MOI Does More Than Analysis: It Organizes Capabilities
When many people think about AI applications, they imagine a model that answers final questions. But in enterprise scenarios such as sourcing and price comparison, what truly matters is not whether the model can answer, but whether the platform can organize data, rules, and intelligence into a stable business process that can land in production. This is exactly where MOI's value lies.
MOI acts both as the data entry point and as an intelligent orchestration platform. On one hand, it can receive raw business materials and turn information in documents, tables, and images into structured input. On the other hand, it can orchestrate internal and external data sources, rule engines, model reasoning, report generation, and other capabilities into one workflow, giving every step clear inputs, processing logic, and outputs.
More importantly, MOI makes the process traceable and reusable. After one sourcing and price comparison task ends, what remains is not only a final report, but a reusable set of rules, data mappings, prompt logic, and analysis paths. As usage increases, what the enterprise accumulates is not only more reports, but increasingly mature procurement intelligence capability.

_When requirements, data, rules, and analysis are organized together, the final output is no longer just charts, but procurement results that directly support judgment and negotiation._
What Are the Most Direct Benefits for Customers?
First, efficiency improves. Work that previously required procurement staff to switch back and forth between documents, systems, and web pages can now be completed through one unified entry point. Requirement parsing, data query, analysis organization, and report output are all significantly shortened.

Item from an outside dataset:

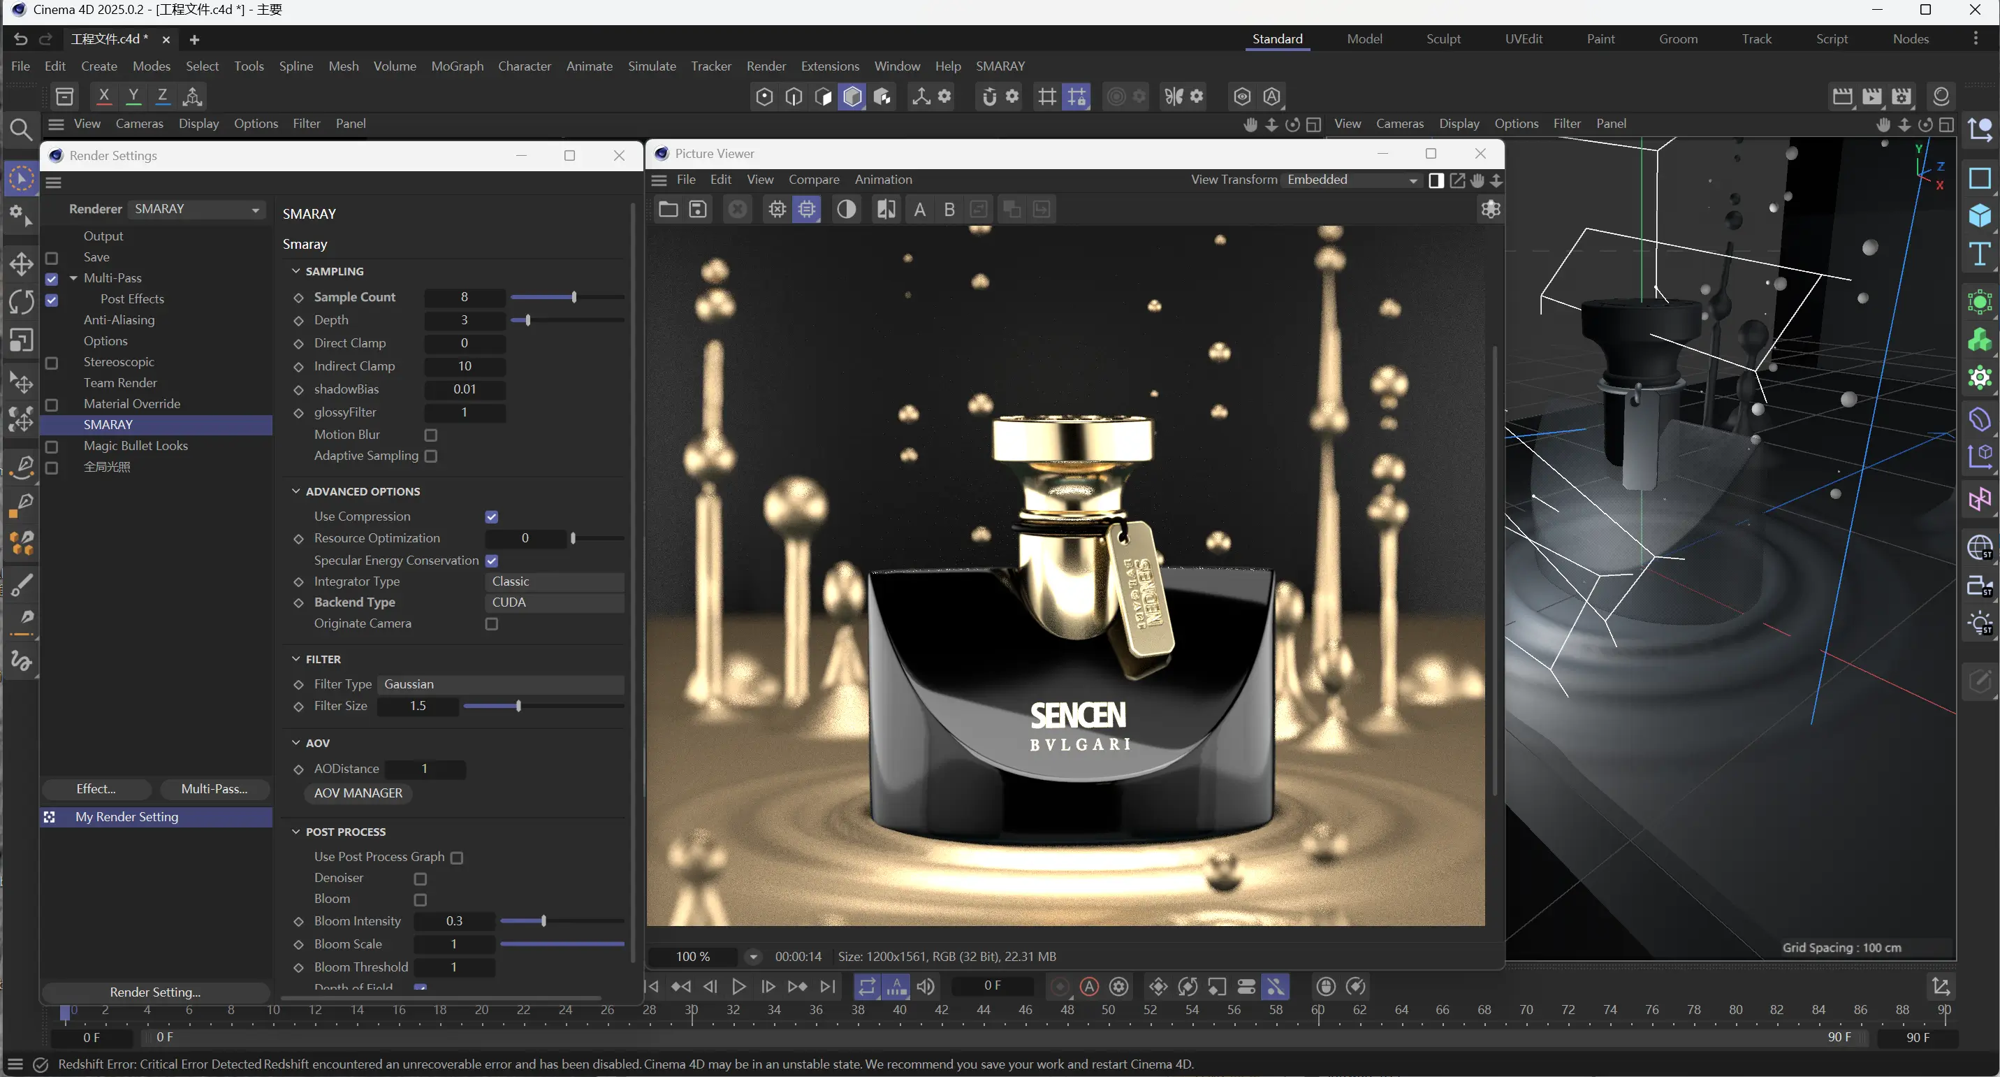Enable the Motion Blur checkbox
The image size is (2000, 1077).
pyautogui.click(x=432, y=435)
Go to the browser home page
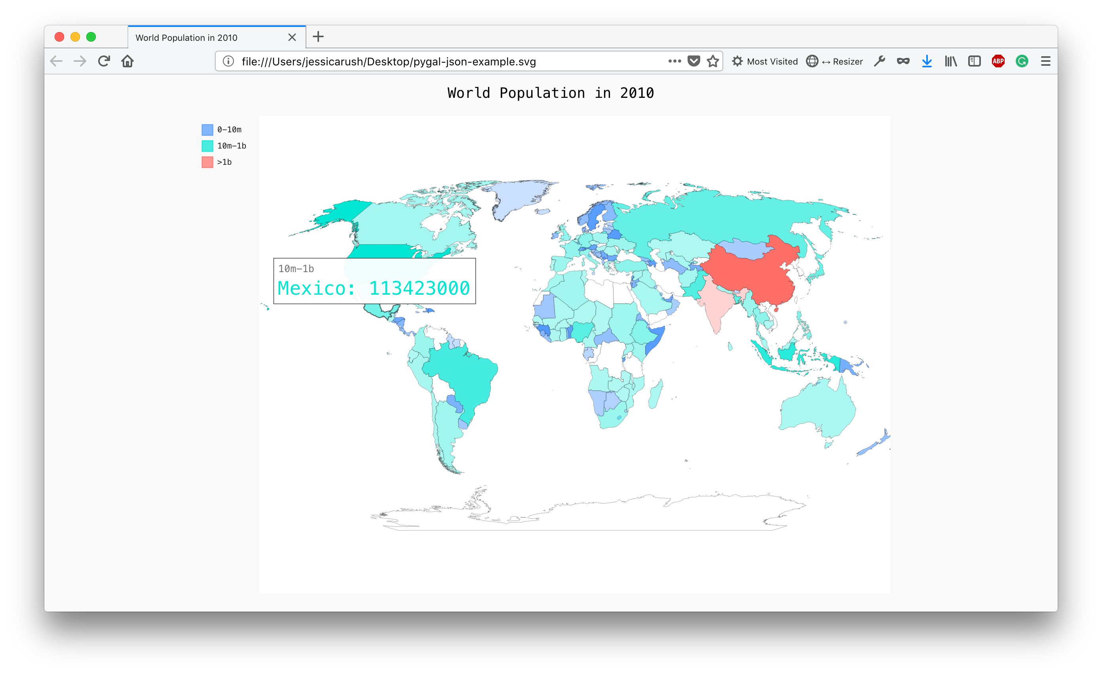1102x675 pixels. [127, 61]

Second, analysis quality becomes more stable. After MOI standardizes key steps such as target item identification, supplier evaluation, price comparison, and risk alerts, results no longer depend excessively on individual experience. Consistency and completeness of outputs improve significantly.
Third, decision evidence becomes more sufficient. In the past, many procurement judgments stopped at "experience suggests this is more suitable." Now, the team can answer more clearly: why this supplier is recommended, why the target price falls within this range, which risks require attention, and which data supports the strategic suggestion.
Fourth, capabilities can be accumulated. For enterprises, the most valuable outcome is not just doing less manual organization a few times. It is gradually turning procurement analysis that used to depend on individual experience into platform capability, rule capability, and data capability. This means that when similar projects arise in the future, teams can move faster and judge more steadily.
Final Notes
Sourcing and price comparison has never been a simple price-checking action. It is complex work spanning requirement understanding, data integration, supplier evaluation, risk judgment, and strategy output. The more complex it is, the less it should rely on manual stitching. The more critical it is, the more it needs a truly connected intelligent workflow.
MOI's significance lies in building this workflow: procurement materials are no longer just materials, data is no longer just data, and reports are no longer just results. Instead, the entire procurement analysis process becomes a sustainable and reusable intelligent capability for the enterprise.
When sourcing and price comparison changes from "one person doing many things alone" to "a platform organizing data and intelligent capabilities to collaborate," the enterprise gains not only a faster report, but a stronger procurement judgment system.